For more price-sensitive categories, including processed foods, biscuits, certain dairy and ambient groceries, a 10% tariff can be enough to push consumers towards US-made substitutes or imports from countries not facing the same penalty. Even where “Made in UK” carries a premium, supermarkets and foodservice buyers often work to fixed cost targets; tariffs become a reason to renegotiate contracts or shorten commitments. Over time, that can reduce investment in US-facing capacity in the UK, because firms cannot be sure that market access will remain stable.
There’s also a second-order effect: tariffs rarely arrive alone.
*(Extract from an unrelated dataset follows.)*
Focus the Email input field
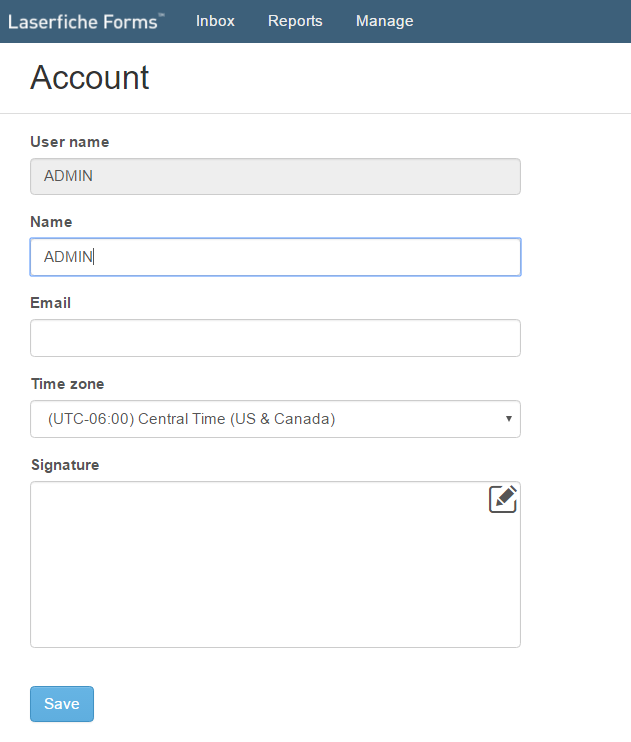The image size is (631, 742). [x=276, y=338]
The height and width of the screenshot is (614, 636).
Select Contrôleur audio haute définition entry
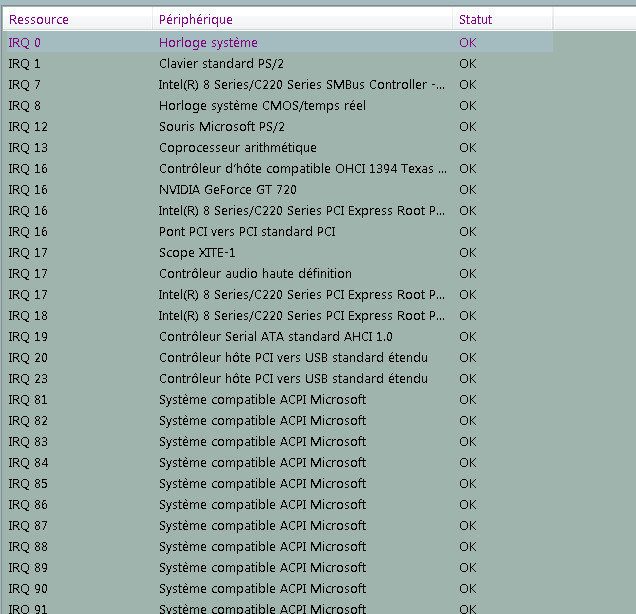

Once trade relations sour, friction tends to spread into customs processes, compliance checks, and regulatory cooperation. Paperwork delays, more intensive inspections, or shifting interpretations of standards can be just as commercially damaging as the tariff itself, especially for chilled or time-sensitive products. Businesses then carry more inventory, pay more for warehousing and take fewer risks on new product launches.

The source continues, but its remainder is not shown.